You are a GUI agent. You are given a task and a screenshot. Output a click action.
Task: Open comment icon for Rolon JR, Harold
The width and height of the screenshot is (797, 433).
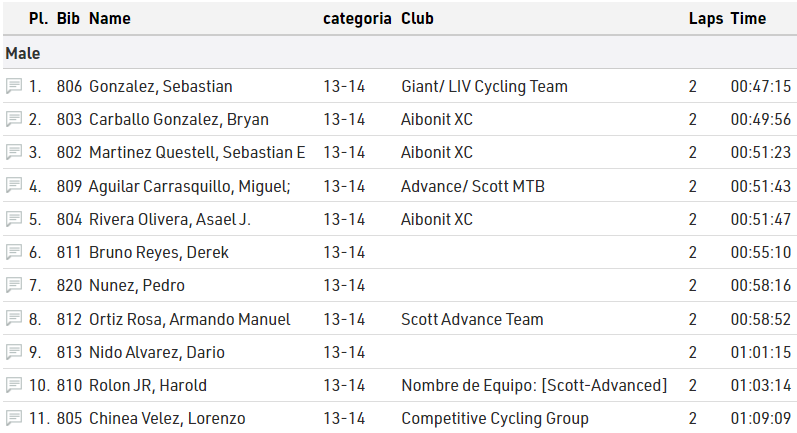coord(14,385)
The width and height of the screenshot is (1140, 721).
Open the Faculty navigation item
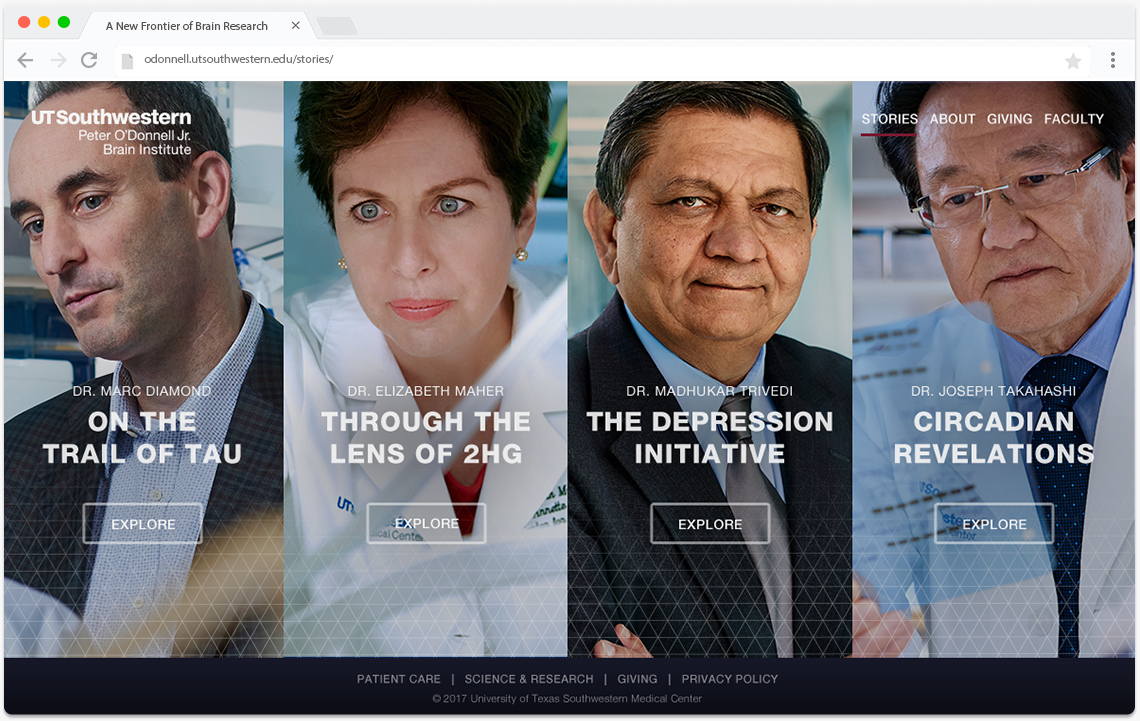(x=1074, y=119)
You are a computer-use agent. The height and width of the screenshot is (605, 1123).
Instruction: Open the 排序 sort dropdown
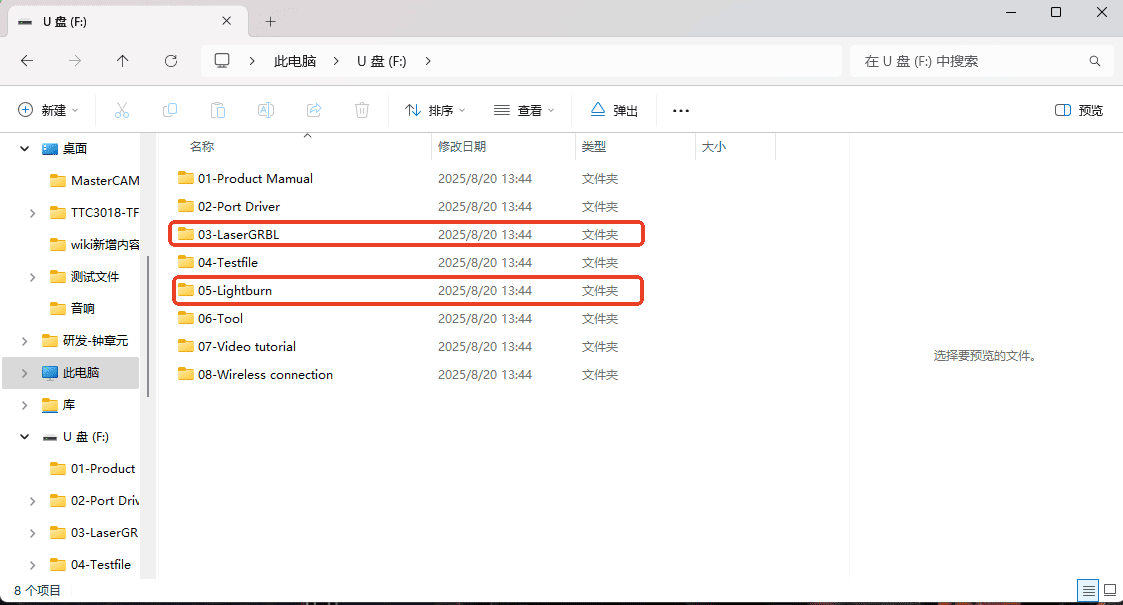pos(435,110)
- - - -
#### Activity
For each line above that contains "agent", make a copy.

#### Solved exercise
You are a GUI agent. You are given a task and a screenshot. Output a click action.
You are a computer-use agent. The height and width of the screenshot is (605, 1123).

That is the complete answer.